The day she was born she latched right away. The hours following her birth were a struggle; We were in a ward room to recover with three other new moms...who wouldn’t stop screaming, yelling, fighting with visitors way past the allowed hour. Baby kept getting distracted and wouldn’t latch again.
When we got home, she latched decently, but i was in so much pain. So we went to the breastfeeding clinic. I was given nipple shields and told to supplement and be on a strict schedule: nurse 20, formula, pump 20, repeat every two hours. This meant when I was done pumping it was pretty much time to nurse again. I had zero support at home. My now ex boyfriend (who was very abusive most if our relationship) wouldn’t help. I was unable to walk much, sitting or standing too long hurt my stitches from the tear and cut, I was sick and couldn’t eat much...and I was doing it all myself. He got angry when I would try to nurse her “too often” so I felt self conscious. Baby started loosing weight. I felt so horrible and started more formula.
When I finally left him when baby was three weeks nursing became much easier! We nursed while still supplementing up until last week...she has had enough. I try to nurse, she screams bloody murder and pushes off me. I’ve tried tricking her, doesn’t work anymore. And the best part is I suck with pumping! I don’t get anything, max two ounces a day from BOTH sides together! It has become so frustrating for us both. My stress and anxiety levels have been very high the last two weeks. My ex is harassing me, we have court in a week and now two days ago he came to the house I’m living at, stalked around in the night. Cops can’t charge him because we don’t have it on camera...even though he admitted to being here (whole other issue!).
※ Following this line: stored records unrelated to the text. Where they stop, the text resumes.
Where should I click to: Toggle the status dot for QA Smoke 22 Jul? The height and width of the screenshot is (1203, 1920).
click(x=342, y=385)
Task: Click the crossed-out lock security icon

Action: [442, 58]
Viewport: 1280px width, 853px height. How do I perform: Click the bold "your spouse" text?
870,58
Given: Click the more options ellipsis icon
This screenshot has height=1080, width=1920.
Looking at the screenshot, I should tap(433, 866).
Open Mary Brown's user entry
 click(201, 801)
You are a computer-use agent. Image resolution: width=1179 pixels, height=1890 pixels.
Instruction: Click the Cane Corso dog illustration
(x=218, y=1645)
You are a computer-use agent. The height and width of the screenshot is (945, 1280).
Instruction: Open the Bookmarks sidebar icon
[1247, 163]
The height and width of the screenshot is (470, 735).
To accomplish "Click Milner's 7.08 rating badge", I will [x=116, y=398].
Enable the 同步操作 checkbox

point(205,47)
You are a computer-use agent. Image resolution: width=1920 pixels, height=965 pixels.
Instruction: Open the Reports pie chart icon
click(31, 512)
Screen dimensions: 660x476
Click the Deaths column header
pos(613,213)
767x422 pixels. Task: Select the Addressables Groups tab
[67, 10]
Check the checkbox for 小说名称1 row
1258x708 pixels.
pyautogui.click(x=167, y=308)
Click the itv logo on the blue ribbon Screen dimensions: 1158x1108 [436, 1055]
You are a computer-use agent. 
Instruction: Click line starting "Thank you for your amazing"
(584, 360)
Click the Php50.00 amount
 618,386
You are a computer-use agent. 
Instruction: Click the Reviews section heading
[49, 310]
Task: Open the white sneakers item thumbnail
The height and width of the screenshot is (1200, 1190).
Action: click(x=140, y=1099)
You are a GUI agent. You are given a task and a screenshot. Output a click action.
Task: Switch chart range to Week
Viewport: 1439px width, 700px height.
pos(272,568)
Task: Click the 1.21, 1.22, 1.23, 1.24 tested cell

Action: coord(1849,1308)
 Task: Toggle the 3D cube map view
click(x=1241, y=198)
I want to nurse her longer but she refuses. I try to let her get really hungry, cut out any food I think may be an issue, no coffee...nothing helps.
I haven’t breastfed in five days. My breasts are tender and sore. My heart is hurting. I feel like I have failed. My mom is trying to make me feel better but nothing helps. I feel like I have failed my daughter. I know formula is fine but breastfeeding is better. I wanted to have that bond, that connection. Now it’s gone.